**EXERCISE TASK**
Repeat word for word the lines of the material starting at the line containing "Given: Open the Frame Rate 24 fps dropdown" and ending at the line containing "Looking at the". Leave the pictures out of your answer.

**GIVEN RECORDS**
= = = =

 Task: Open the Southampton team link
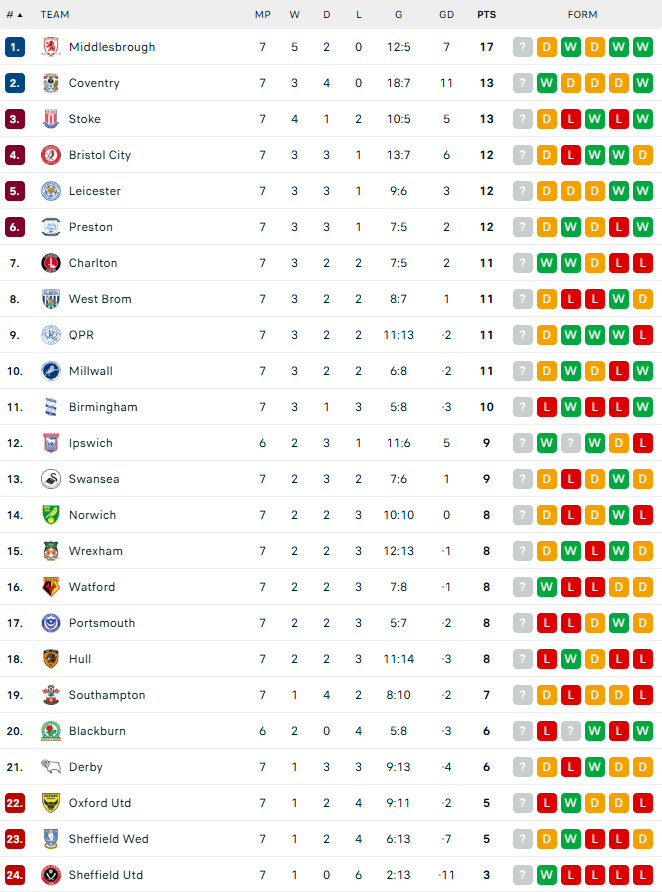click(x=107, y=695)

= = = =

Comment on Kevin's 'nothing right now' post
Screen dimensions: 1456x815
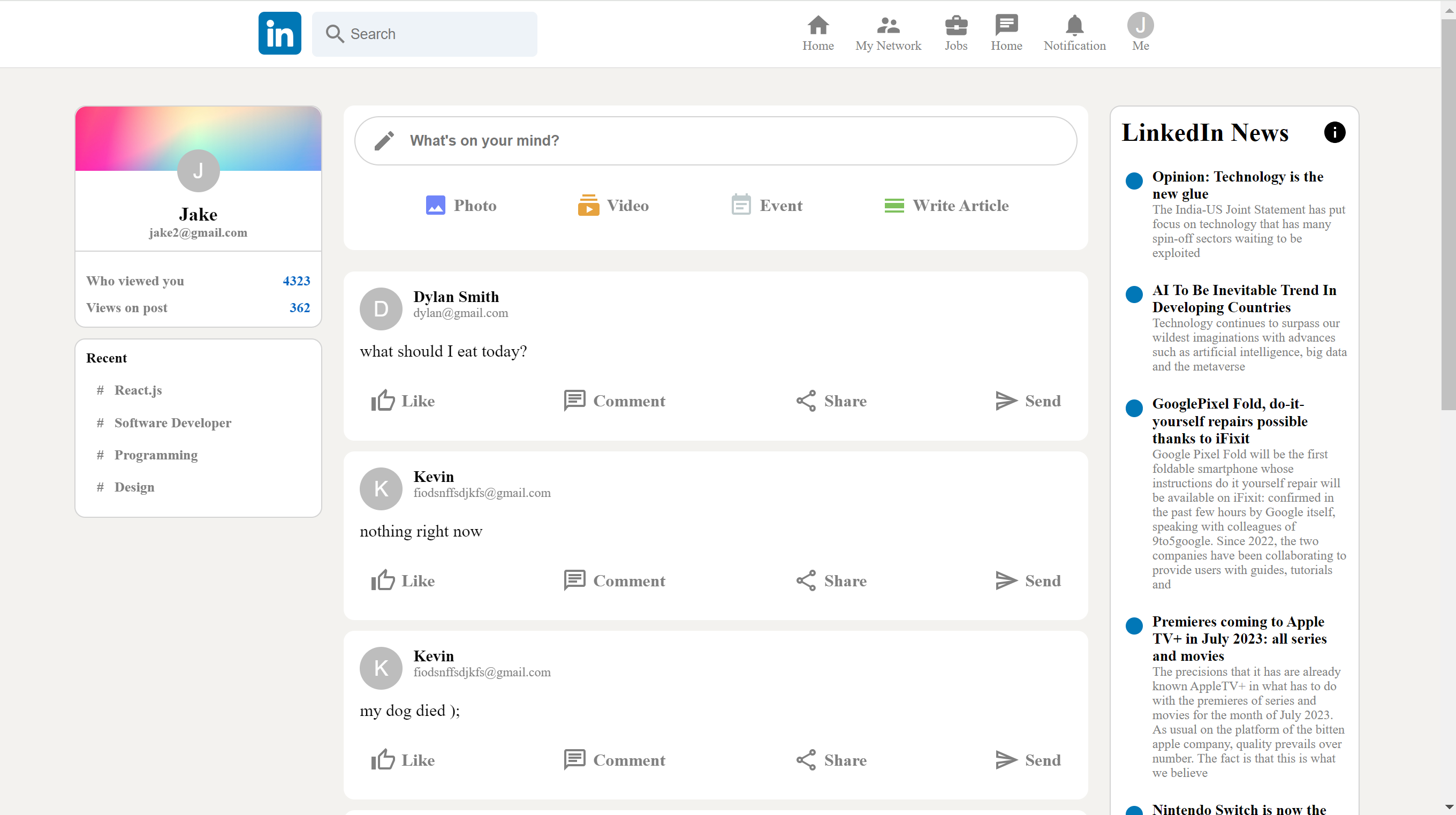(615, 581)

= = = =

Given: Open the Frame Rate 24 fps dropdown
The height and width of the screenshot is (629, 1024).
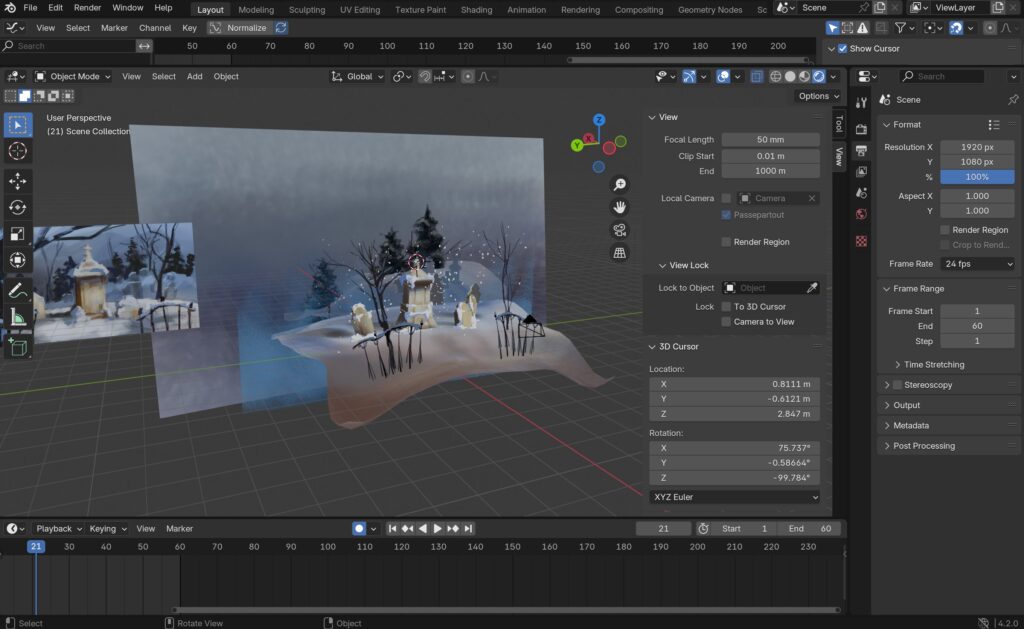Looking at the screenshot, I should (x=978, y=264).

= = = =

**THE SOLUTION**
Given: Open the Frame Rate 24 fps dropdown
The height and width of the screenshot is (629, 1024).
Looking at the screenshot, I should (x=978, y=264).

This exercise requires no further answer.